Gradient Starvation in Binary-Reward GRPO: Why Group-Mean Centering Fails and Why the Simplest Fix Works
Fixes a critical failure mode in GRPO for binary-reward RL, improving training efficiency for LLM reasoning tasks.
GRPO with group-mean-centered advantage fails under binary rewards due to gradient starvation, where zero advantage occurs when all responses are correct or wrong. The proposed Sign advantage (2r-1) achieves 73.8% accuracy on GSM8K versus 28.4% for standard GRPO, a 45.4 point gain.

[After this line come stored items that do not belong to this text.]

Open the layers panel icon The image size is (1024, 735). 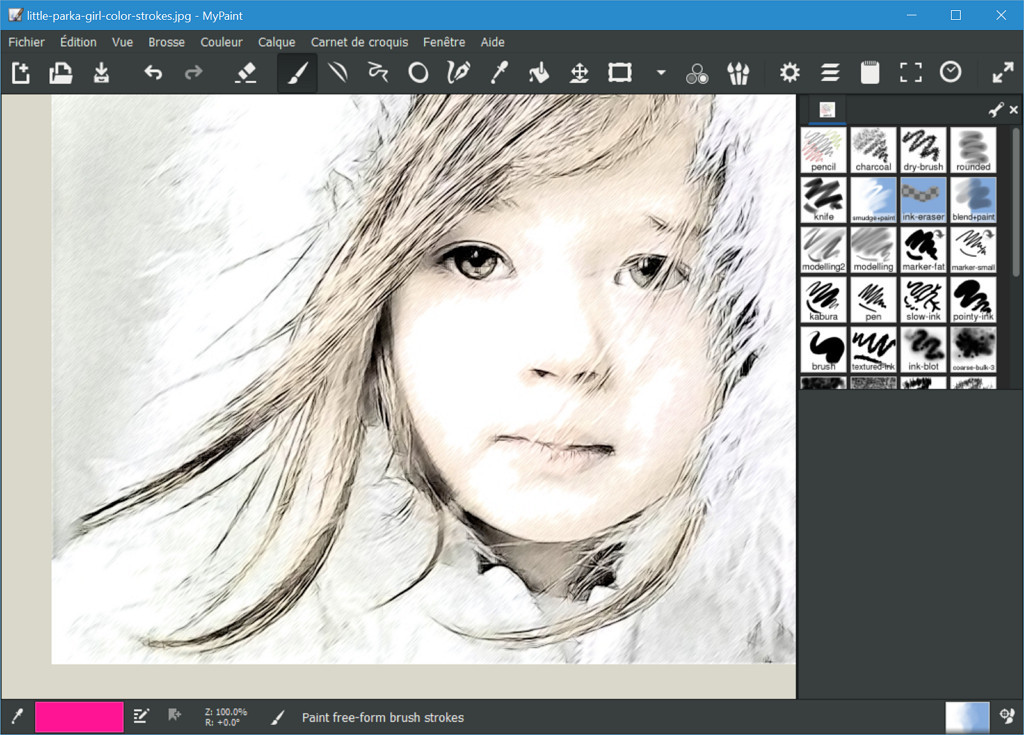click(830, 73)
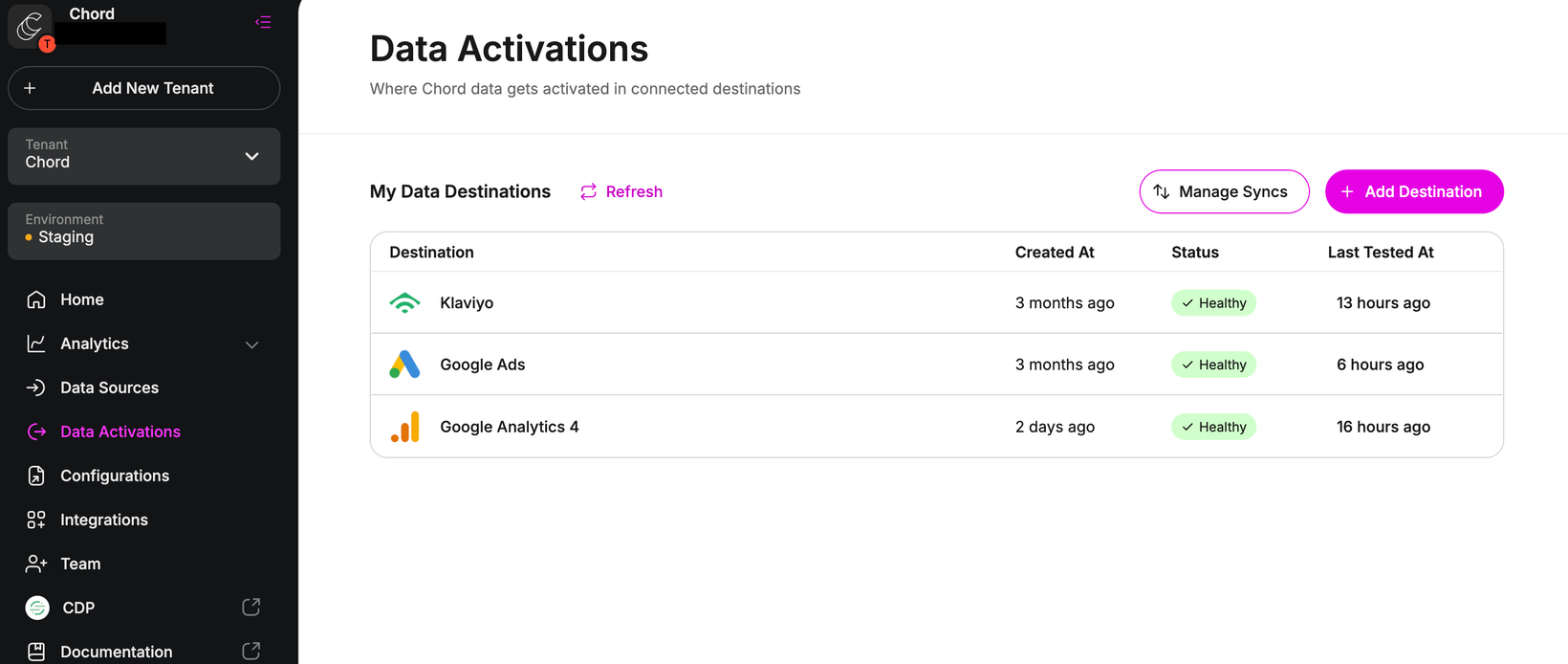Select the Google Analytics 4 logo icon
The height and width of the screenshot is (664, 1568).
coord(405,427)
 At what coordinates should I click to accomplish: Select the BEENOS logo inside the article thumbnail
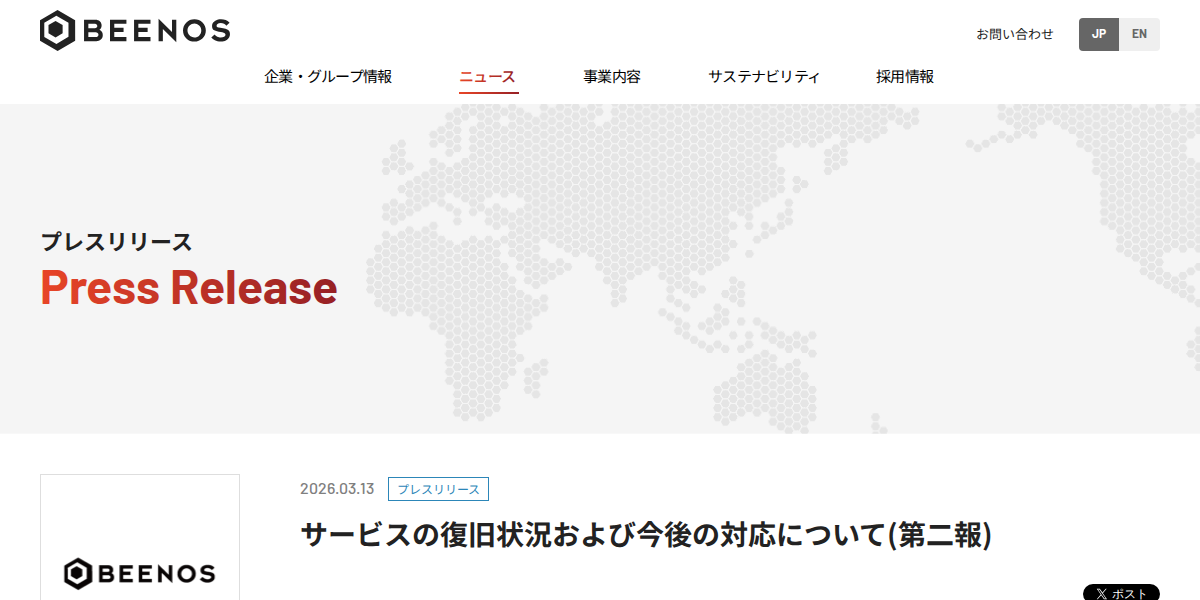coord(139,573)
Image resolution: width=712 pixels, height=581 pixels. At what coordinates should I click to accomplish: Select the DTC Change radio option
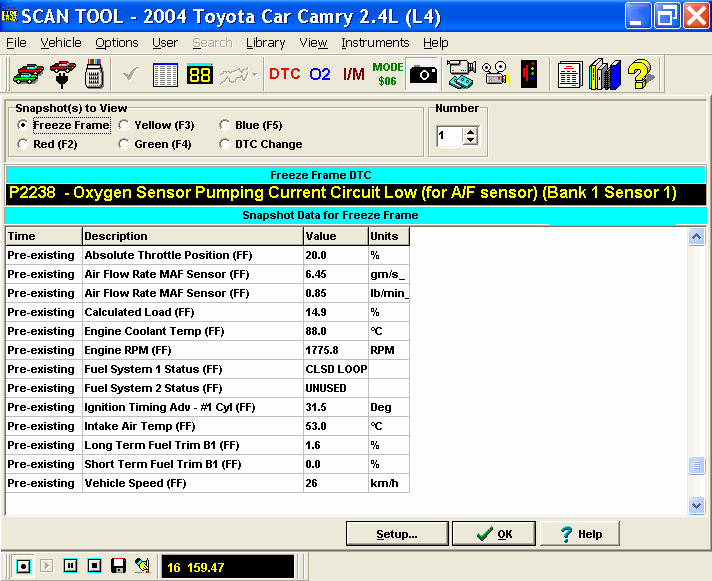(x=225, y=144)
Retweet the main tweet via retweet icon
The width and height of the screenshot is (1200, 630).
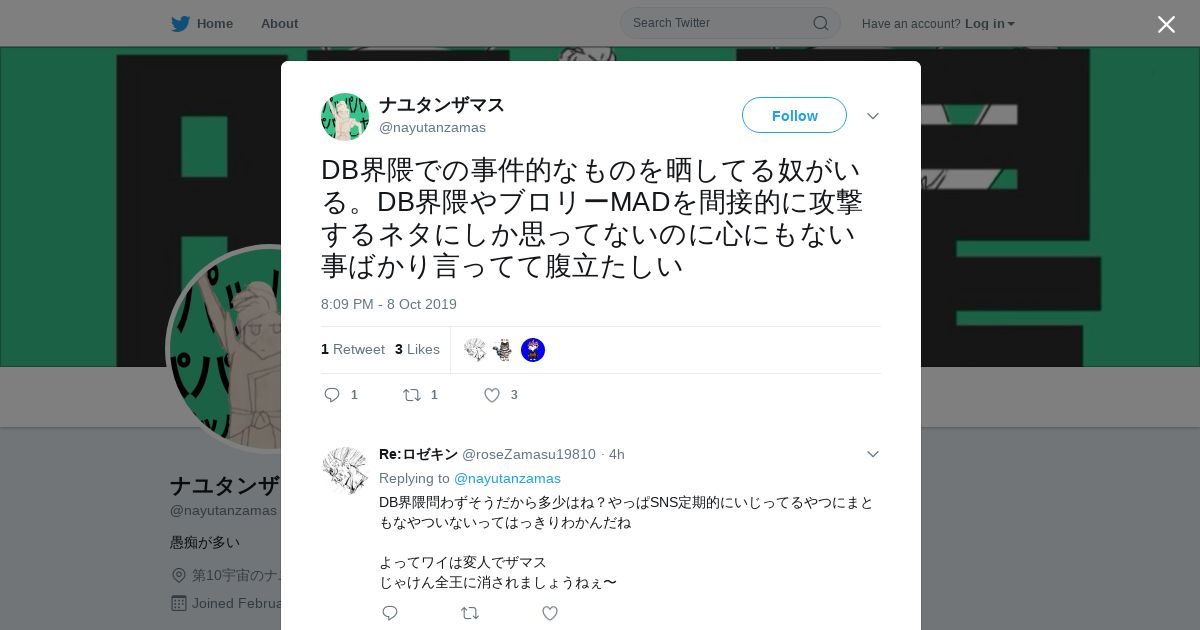[411, 395]
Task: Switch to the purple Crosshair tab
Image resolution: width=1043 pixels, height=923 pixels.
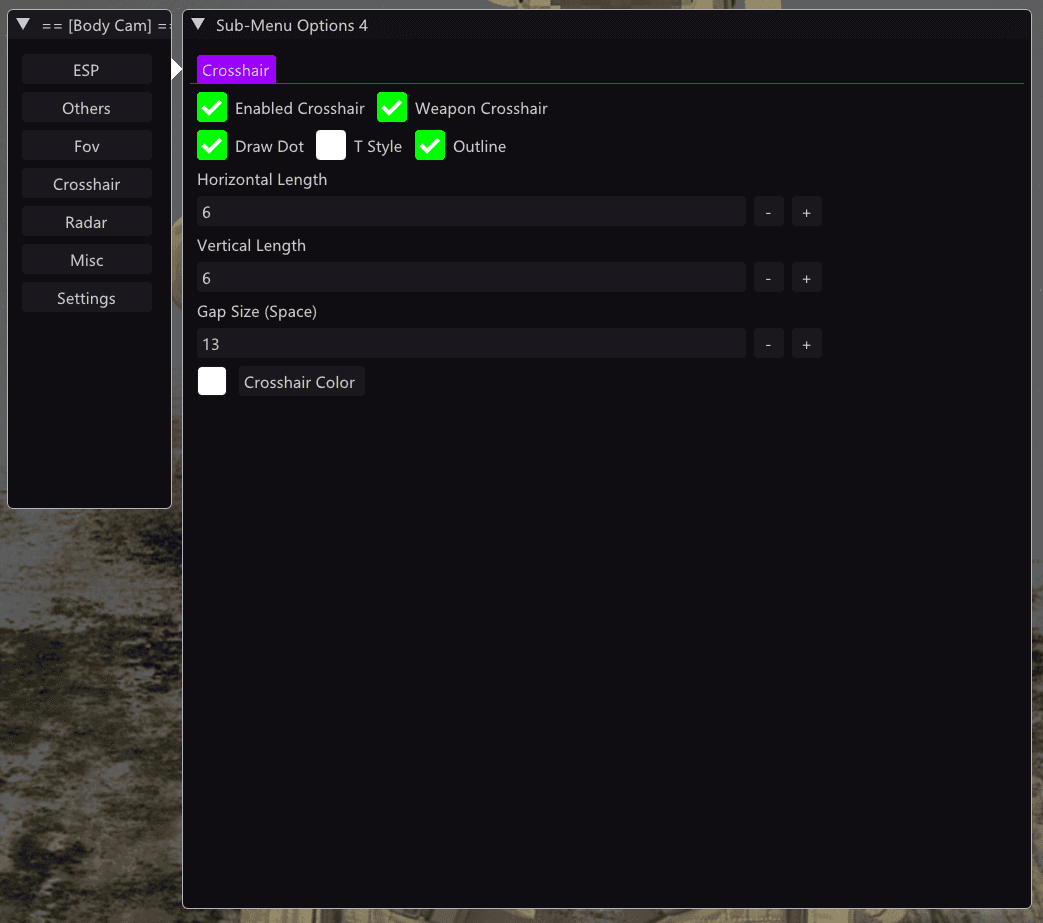Action: [236, 70]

Group Relative Policy Optimization (GRPO) is a standard algorithm for reinforcement learning from verifiable rewards, but its group-mean-centered advantage can fail under binary rewards. The failure mode is gradient starvation: when every response in a group is correct or every response is wrong, the centered advantage is exactly zero and the policy receives no learning signal. We prove that the true degeneracy rate always exceeds the i.i.d. Bernoulli prediction by Jensen's inequality, and observe a 0.69 degeneracy rate at group size four in logged Qwen3.5-9B GSM8K training. We then show that the fixed-reference Sign advantage, $A=2r-1$, performs pass@$G$ failure descent by increasing the probability that at least one sample in the group succeeds. On the full GSM8K test set across seven seeds, Sign reaches 73.8% accuracy versus 28.4% for standard normalized group-mean DrGRPO at group size four, a 45.4 point gain with $p<0.0001$. The effect is directionally consistent on Llama-3.1-8B and positive but underpowered on a MATH-500 transfer check. Pass@$k$ analysis indicates that the main benefit is search compression rather than large capacity expansion, aligning the empirical gains with recent RLVR ceiling observations.